* [Exercise objective] Would you print each of the entries below precisely as given?

START Supplied material

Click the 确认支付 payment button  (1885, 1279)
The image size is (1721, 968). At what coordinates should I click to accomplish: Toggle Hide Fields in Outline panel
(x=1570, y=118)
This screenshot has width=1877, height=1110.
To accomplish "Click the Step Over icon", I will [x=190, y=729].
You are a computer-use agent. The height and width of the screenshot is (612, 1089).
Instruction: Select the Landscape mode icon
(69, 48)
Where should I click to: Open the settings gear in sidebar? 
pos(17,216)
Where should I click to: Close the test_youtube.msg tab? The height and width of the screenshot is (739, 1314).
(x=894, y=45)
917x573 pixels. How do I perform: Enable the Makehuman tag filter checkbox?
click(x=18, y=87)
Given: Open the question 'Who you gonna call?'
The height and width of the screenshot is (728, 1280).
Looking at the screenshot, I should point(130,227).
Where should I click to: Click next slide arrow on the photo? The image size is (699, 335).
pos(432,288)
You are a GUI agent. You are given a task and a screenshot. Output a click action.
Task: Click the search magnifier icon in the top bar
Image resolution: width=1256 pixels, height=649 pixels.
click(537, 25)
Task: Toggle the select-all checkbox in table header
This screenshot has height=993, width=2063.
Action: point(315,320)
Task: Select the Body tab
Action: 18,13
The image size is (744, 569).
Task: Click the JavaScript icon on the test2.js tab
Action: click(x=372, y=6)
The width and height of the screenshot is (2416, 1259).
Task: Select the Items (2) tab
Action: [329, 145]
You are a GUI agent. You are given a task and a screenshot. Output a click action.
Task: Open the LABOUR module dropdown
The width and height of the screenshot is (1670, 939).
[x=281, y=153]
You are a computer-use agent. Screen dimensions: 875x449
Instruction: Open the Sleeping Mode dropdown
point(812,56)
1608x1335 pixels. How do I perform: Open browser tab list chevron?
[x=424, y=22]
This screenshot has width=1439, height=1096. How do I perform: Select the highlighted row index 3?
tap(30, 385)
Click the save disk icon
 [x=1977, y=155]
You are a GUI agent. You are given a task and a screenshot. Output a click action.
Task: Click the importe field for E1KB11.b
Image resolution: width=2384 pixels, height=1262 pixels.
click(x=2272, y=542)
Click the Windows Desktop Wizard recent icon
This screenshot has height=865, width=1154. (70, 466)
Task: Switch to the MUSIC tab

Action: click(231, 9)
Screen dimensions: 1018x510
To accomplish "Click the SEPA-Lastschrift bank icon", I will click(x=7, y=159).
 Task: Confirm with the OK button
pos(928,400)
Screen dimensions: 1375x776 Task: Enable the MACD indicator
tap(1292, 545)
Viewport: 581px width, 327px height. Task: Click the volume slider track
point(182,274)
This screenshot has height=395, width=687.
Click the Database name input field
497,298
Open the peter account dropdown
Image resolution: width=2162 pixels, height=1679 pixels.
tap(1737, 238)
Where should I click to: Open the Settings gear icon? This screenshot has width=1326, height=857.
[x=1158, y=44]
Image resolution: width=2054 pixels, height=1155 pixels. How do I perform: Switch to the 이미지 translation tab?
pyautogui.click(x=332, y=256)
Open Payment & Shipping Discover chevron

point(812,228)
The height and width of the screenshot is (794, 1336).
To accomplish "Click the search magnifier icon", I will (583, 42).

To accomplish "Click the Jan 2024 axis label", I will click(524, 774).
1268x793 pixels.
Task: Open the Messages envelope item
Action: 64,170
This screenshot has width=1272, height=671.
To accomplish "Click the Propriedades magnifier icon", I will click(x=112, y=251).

END Supplied material

* [Finished exercise]
Click the 确认支付 payment button  (1885, 1279)
The image size is (1721, 968). At what coordinates should I click to accomplish: Toggle Hide Fields in Outline panel
(x=1570, y=118)
This screenshot has width=1877, height=1110.
To accomplish "Click the Step Over icon", I will [x=190, y=729].
You are a computer-use agent. The height and width of the screenshot is (612, 1089).
Instruction: Select the Landscape mode icon
(69, 48)
Where should I click to: Open the settings gear in sidebar? 
pos(17,216)
Where should I click to: Close the test_youtube.msg tab? The height and width of the screenshot is (739, 1314).
(x=894, y=45)
917x573 pixels. How do I perform: Enable the Makehuman tag filter checkbox?
click(x=18, y=87)
Given: Open the question 'Who you gonna call?'
The height and width of the screenshot is (728, 1280).
Looking at the screenshot, I should point(130,227).
Where should I click to: Click next slide arrow on the photo? The image size is (699, 335).
pos(432,288)
You are a GUI agent. You are given a task and a screenshot. Output a click action.
Task: Click the search magnifier icon in the top bar
Image resolution: width=1256 pixels, height=649 pixels.
click(537, 25)
Task: Toggle the select-all checkbox in table header
This screenshot has height=993, width=2063.
Action: point(315,320)
Task: Select the Body tab
Action: 18,13
The image size is (744, 569).
Task: Click the JavaScript icon on the test2.js tab
Action: click(x=372, y=6)
The width and height of the screenshot is (2416, 1259).
Task: Select the Items (2) tab
Action: [329, 145]
You are a GUI agent. You are given a task and a screenshot. Output a click action.
Task: Open the LABOUR module dropdown
The width and height of the screenshot is (1670, 939).
[x=281, y=153]
You are a computer-use agent. Screen dimensions: 875x449
Instruction: Open the Sleeping Mode dropdown
point(812,56)
1608x1335 pixels. How do I perform: Open browser tab list chevron?
[x=424, y=22]
This screenshot has width=1439, height=1096. How do I perform: Select the highlighted row index 3?
tap(30, 385)
Click the save disk icon
 [x=1977, y=155]
You are a GUI agent. You are given a task and a screenshot. Output a click action.
Task: Click the importe field for E1KB11.b
Image resolution: width=2384 pixels, height=1262 pixels.
click(x=2272, y=542)
Click the Windows Desktop Wizard recent icon
This screenshot has height=865, width=1154. (70, 466)
Task: Switch to the MUSIC tab

Action: click(231, 9)
Screen dimensions: 1018x510
To accomplish "Click the SEPA-Lastschrift bank icon", I will click(x=7, y=159).
 Task: Confirm with the OK button
pos(928,400)
Screen dimensions: 1375x776 Task: Enable the MACD indicator
tap(1292, 545)
Viewport: 581px width, 327px height. Task: Click the volume slider track
point(182,274)
This screenshot has height=395, width=687.
Click the Database name input field
497,298
Open the peter account dropdown
Image resolution: width=2162 pixels, height=1679 pixels.
tap(1737, 238)
Where should I click to: Open the Settings gear icon? This screenshot has width=1326, height=857.
[x=1158, y=44]
Image resolution: width=2054 pixels, height=1155 pixels. How do I perform: Switch to the 이미지 translation tab?
pyautogui.click(x=332, y=256)
Open Payment & Shipping Discover chevron

point(812,228)
The height and width of the screenshot is (794, 1336).
To accomplish "Click the search magnifier icon", I will (583, 42).

To accomplish "Click the Jan 2024 axis label", I will click(524, 774).
1268x793 pixels.
Task: Open the Messages envelope item
Action: 64,170
This screenshot has width=1272, height=671.
To accomplish "Click the Propriedades magnifier icon", I will click(x=112, y=251).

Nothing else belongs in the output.